Fallow on Broadband
Brian Fallow makes some good points on broadband:
Going further than the current programme of laying fibre to the cabinet, taking fibre to the home is estimated to cost a further $6.2 billion, of which the Government is contemplating stumping up about a quarter.
Brian is quoting the Castalia report, which I covered on Saturday. That estimate is based on using telcos only to do fibre to the home. It has been estimated the cost drops by around $2 billion if you bring utility lines companies into the equation.
But we have something of a tradition of being penny-wise, pound foolish when it comes to infrastructure investment.
We are paying a stiff price for neglecting investment in the national grid.
Auckland would be a better-functioning city right now if it had gone for light rail when Sir Dove-Meyer Robinson advocated it and/or had completed its highway network.
Indeed.
Sceptics of the Government’s plans are on firmer ground perhaps when they question whether they would pay off in lifting the country’s unimpressive productivity levels.
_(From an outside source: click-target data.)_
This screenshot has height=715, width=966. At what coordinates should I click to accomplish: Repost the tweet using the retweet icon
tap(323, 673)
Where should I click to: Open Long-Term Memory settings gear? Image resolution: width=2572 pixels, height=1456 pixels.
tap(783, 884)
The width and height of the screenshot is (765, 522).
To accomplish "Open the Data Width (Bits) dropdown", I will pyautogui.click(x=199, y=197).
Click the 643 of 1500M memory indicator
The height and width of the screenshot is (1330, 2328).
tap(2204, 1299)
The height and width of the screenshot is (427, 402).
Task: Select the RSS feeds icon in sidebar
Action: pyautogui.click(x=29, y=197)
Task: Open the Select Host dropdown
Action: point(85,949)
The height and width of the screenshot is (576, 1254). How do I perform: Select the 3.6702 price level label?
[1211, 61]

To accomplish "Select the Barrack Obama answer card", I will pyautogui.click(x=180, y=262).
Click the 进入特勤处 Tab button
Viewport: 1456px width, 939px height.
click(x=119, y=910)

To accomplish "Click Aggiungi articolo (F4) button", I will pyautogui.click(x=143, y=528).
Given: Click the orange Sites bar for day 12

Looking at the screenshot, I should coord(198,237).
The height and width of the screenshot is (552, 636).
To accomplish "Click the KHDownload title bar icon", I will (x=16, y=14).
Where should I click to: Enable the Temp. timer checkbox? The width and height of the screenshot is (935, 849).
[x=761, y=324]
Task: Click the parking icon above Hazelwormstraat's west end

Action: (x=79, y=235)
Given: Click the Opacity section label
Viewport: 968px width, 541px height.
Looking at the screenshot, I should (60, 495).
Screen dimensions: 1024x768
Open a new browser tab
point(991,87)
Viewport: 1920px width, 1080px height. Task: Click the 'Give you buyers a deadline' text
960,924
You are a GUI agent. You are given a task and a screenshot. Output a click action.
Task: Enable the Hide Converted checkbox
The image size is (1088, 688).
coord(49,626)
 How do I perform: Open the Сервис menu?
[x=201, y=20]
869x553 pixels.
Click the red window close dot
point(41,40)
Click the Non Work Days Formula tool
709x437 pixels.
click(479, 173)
Surely fibre to the workplace is what counts there.
However the boundary between home and workplace is becoming fuzzier.
If the aim of this exercise is to deliver infrastructure that will be as important for the coming century as roads and power lines were for the last one, then part of that future-proofing should take account of carbon costs and the gains to be had if telecommunications can be substituted for transport.
When your home Internet connection means you can access the office LAN as quickly as if you were in the office, and when it means you can be video-conferenced to one or more colleagues more quickly that it would take to walk down a corridor, then you will have a significant exodus of people going from work to working from home.
Details about how it will be structured and intersect with existing players are on the non-existent side of scant at this stage but Communications Minister Stephen Joyce is promising more information within a matter of weeks.
“It is a plan to proceed over 10 years, to achieve a step change and do it faster than the market would otherwise do it,” he said.
“The argument is it provides a competitive advantage to New Zealand as a whole to get this infrastructure in ahead of some other countries.”
It is not too much of a simplification to say that, historically, the things which have really propelled the New Zealand economy forward have been technologies which overcome or mitigate the tyranny of distance, like refrigerated shipping in the 1880s or jet travel in the 1960s.
It is hard enough to achieve productivity gains through economies of scale or scope given our small size and remoteness.
We are the only OECD country that is both very remote and very small. To stay competitive we do need to be ahead of the pack when it comes to technologies that, as Steve Joyce said, mitigate the tyranny of distance.